Each variable type maps to a default distribution:

Variable type Default distribution Parameters seeded from the data
Continuous Normal mean, std (plus min, max for bounds)
Categorical Categorical categories, probabilities (from observed frequencies)
Binary Binomial (n=1, Bernoulli) p = observed proportion of 1s, clamped to [0.001, 0.999]
Time-to-event Exponential lambda = observed 1/mean (plus min, max)
Count Poisson lambda = observed mean (plus min, max)
Proportion Beta alpha = 2, beta = 2 (symmetric default)

Categorical probabilities

For a categorical variable, category probabilities are computed from observed frequencies:

probability(category) = frequency(category) / total_count

If no frequencies are available, probabilities default to uniform (1 / number_of_categories).

Binary proportion

For a binary variable, the success probability p is taken from the exact frequency count:

p = count_of_1s / (count_of_1s + count_of_0s)

The value is clamped to [0.001, 0.999] so generation never has a degenerate probability.


Distribution parameter reference

Distribution Parameters Meaning
Normal mean, std Centre and spread of a Gaussian
Uniform min, max Lower and upper bounds of a flat distribution
Binomial n, p Number of trials and success probability (n=1 gives Bernoulli)
Categorical categories, probabilities Category labels and selection probabilities
Exponential lambda Rate parameter (mean = 1/lambda)
Poisson lambda Mean event count
Lognormal mean, std (on the log scale) Parameters of the underlying normal
Beta alpha, beta Shape parameters bounding the variable to [0, 1]
Gamma shape, scale Shape and scale parameters for a positive skewed variable

Data context

You can set an overall data context that tunes how the module interprets and presents the dataset:

Context Typical domain
General Default -- no domain-specific assumptions
Medical Clinical / health data
Financial Financial / economic data
Behavioral Psychology / behavioural science data
Manufacturing Industrial / quality data
Environmental Environmental / ecological data

The data context helps the module frame the variables and results appropriately for your field.
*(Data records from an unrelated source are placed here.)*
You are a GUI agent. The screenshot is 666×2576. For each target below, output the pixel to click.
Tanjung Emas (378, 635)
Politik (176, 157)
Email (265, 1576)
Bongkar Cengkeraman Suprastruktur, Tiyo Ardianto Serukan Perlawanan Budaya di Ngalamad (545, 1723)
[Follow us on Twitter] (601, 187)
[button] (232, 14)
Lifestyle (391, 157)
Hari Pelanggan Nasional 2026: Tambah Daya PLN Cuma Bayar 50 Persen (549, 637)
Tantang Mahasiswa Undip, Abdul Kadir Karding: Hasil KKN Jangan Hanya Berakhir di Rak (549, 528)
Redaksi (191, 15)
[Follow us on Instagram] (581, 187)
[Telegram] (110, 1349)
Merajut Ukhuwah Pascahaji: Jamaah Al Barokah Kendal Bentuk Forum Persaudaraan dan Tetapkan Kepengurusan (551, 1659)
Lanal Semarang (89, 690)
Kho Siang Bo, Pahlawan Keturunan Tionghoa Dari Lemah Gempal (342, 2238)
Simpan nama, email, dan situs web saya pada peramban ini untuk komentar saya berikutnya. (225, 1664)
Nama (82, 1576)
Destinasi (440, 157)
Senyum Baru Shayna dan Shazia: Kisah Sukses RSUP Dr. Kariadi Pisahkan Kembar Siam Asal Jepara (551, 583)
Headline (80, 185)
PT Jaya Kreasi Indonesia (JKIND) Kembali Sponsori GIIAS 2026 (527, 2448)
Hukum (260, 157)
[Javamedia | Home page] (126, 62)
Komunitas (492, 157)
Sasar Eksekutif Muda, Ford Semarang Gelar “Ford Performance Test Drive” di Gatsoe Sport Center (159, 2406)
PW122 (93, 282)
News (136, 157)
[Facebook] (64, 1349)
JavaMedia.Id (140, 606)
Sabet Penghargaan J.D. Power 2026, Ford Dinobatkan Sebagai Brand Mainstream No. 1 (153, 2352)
Reviewing and adjusting detected types

After automatic detection, you review every variable in the Configure Settings step. For each variable you can:

  • Confirm or change its type
  • Confirm or change its distribution and edit the distribution parameters
  • Include or exclude the variable from generation

This gives you the final say over how each column is modelled, while automatic detection does the heavy lifting of getting the defaults right.